In [None]:
import torch
import torch.nn as nn
from tqdm import tqdm
import os
import wandb

import components

In [None]:
if torch.backends.mps.is_available():
    device = torch.device("mps")
elif torch.cuda.is_available():
    device = torch.device('cuda')
else:
    device = torch.device("cpu")

device

# Download dataset

### download and inspect dataset

In [None]:
from datasets import load_dataset, DatasetDict

In [None]:
# Load the WMT14 dataset for German-English translation
dataset = load_dataset('wmt14', 'de-en')

In [None]:
dataset

In [None]:
dataset['train'][4]

In [None]:
# select a very small segment for experimentation
# Take a small subset for experimentation
small_train_dataset = dataset['train'].select(range(20))
small_val_dataset = dataset['validation'].select(range(5))

In [None]:
small_train_dataset

### Tokenization

In [None]:
# as we are following the original `Attention is all you need paper` we will use Byte-Pair Encoding
from tokenizers import ByteLevelBPETokenizer

In [None]:
# Load the trained tokenizer
vocab_path = os.path.join(os.getcwd(), "transformers-based-translator/de-en-bpetokenizer/vocab.json")
merges_path = os.path.join(os.getcwd(), "transformers-based-translator/de-en-bpetokenizer/merges.txt")
tokenizer = ByteLevelBPETokenizer(
    vocab_path,
    merges_path
)

In [None]:
# Test the tokenizer
print(tokenizer.encode("Das ist ein Beispiel.").ids)

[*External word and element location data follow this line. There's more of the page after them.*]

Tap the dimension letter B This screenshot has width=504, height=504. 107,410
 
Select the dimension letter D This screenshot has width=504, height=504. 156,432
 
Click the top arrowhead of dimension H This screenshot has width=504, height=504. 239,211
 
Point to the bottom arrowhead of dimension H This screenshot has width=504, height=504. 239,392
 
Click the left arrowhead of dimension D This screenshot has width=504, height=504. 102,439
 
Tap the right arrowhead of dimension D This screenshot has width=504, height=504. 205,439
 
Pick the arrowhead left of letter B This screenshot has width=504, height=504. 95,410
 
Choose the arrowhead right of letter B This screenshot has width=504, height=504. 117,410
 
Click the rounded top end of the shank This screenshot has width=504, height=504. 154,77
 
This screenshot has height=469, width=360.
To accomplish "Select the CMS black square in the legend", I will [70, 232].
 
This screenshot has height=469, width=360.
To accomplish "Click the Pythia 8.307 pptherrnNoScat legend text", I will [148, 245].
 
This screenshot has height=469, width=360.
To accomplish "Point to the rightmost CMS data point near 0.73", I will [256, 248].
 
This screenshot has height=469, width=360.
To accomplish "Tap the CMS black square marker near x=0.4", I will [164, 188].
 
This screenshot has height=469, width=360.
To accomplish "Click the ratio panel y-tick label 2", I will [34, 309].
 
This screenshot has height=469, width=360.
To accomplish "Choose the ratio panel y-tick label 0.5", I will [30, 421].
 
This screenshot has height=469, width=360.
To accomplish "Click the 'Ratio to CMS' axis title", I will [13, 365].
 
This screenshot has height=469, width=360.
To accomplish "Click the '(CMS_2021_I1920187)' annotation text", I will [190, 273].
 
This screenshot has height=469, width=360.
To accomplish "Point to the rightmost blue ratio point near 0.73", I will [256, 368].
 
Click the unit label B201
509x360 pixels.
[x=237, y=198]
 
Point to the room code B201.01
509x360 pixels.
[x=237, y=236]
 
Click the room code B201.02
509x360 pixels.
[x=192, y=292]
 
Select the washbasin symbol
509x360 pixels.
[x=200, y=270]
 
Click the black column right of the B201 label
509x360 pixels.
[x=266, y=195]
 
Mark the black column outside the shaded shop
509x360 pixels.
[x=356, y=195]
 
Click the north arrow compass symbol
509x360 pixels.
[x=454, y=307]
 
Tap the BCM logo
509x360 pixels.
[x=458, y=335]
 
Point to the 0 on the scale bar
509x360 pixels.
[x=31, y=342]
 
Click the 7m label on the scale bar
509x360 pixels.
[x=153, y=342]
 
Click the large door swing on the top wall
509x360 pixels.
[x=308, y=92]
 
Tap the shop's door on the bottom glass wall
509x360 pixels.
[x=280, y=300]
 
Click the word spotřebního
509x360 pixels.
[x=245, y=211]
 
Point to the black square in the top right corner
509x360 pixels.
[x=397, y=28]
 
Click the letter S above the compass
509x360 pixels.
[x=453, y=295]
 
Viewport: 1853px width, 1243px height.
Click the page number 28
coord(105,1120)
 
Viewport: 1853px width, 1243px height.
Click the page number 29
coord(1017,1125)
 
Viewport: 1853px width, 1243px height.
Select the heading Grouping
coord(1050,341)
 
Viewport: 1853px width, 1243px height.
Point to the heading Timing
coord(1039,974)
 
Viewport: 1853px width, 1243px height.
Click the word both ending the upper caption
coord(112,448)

print([tokenizer.id_to_token(token) for token in tokenizer.encode("Das ist ein Beispiel").ids])
# Should return something like ['<s>', 'Das', 'ist', 'ein', 'Beispiel', '</s>']

print(tokenizer.token_to_id("</s>"))
# Should return a valid token ID for '</s>'

print(tokenizer.decode(tokenizer.encode("Das ist ein Beispiel.").ids))

In [None]:
PAD_TOKEN_ID = tokenizer.token_to_id('<pad>')
BOS_TOKEN_ID = tokenizer.token_to_id('<s>')
EOS_TOKEN_ID = tokenizer.token_to_id('</s>')
print(BOS_TOKEN_ID, EOS_TOKEN_ID, PAD_TOKEN_ID)

In [None]:
from data_processing import TranslationDataset, collate_fn

small_translation_ds = TranslationDataset(small_train_dataset, tokenizer=tokenizer, src_lang='de', tgt_lang='en', bos_token_id=BOS_TOKEN_ID, eos_token_id=EOS_TOKEN_ID, pad_token_id=PAD_TOKEN_ID, max_length=30)
small_translation_ds[0]

## Instantiate Encoder-Decoder and Translator classes

In [None]:
import wandb

config = {
    "num_blocks": 6,
    "num_heads": 8, 
    "d_model": 512, 
    "d_ff": 2048, 
    "vocab_size": tokenizer.get_vocab_size(), 
    "max_len": 512, 
    "dropout": 0.1, 
    "verbose": False, 
    "betas": (0.9, 0.98),
    "eps": 1e-9,
    "warmup_steps": 5000,
    "batch_size": 32,
    "num_epochs": 5
}

api_key = os.getenv("WANDB_API_KEY")

wandb.init(
    project="transformers-based-translator",
    config=config
)

In [None]:
model = components.EncoderDecoder.from_hyperparameters(
    **config
)
model

In [None]:
pytorch_total_params = sum(p.numel() for p in model.parameters() if p.requires_grad)
pytorch_total_params

In [None]:
translator = components.Translator(
    model=model,
    tokenizer=tokenizer,
    bos_token_id=BOS_TOKEN_ID, 
    eos_token_id=EOS_TOKEN_ID,
    pad_token_id=PAD_TOKEN_ID, 
    device=device
)
translator

## Set up Trainer

In [None]:
from train import Trainer
from torch.utils.data import DataLoader
from tqdm.notebook import tqdm

optimizer = torch.optim.AdamW(model.parameters(), lr=0, betas=(0.9, 0.98), eps=1e-9)

In [None]:
trainer = Trainer(
    model=model,
    tokenizer=tokenizer,
    optimizer=optimizer,
    criterion=torch.nn.NLLLoss(),
    device=device,
)

In [None]:
# create dataset
train_ds = TranslationDataset(dataset['train'].shuffle(), tokenizer=tokenizer, src_lang='de', tgt_lang='en', bos_token_id=BOS_TOKEN_ID, eos_token_id=EOS_TOKEN_ID, pad_token_id=PAD_TOKEN_ID)
val_ds = TranslationDataset(dataset['validation'], tokenizer=tokenizer, src_lang='de', tgt_lang='en', bos_token_id=BOS_TOKEN_ID, eos_token_id=EOS_TOKEN_ID, pad_token_id=PAD_TOKEN_ID)

In [None]:
# create dataloaders
batch_size = config['batch_size']
train_dl = DataLoader(train_ds, batch_size=batch_size, shuffle=True, collate_fn=lambda batch: collate_fn(batch, PAD_TOKEN_ID))
val_dl = DataLoader(val_ds, batch_size=batch_size, collate_fn=lambda batch: collate_fn(batch, PAD_TOKEN_ID))

In [None]:
for batch in train_dl:
    print(batch.keys())
    break

In [None]:
trainer.train(
    training_dl=train_dl,
    validation_dl=val_dl,
    n_epochs=config['num_epochs'],
    save_dir='test_model'
)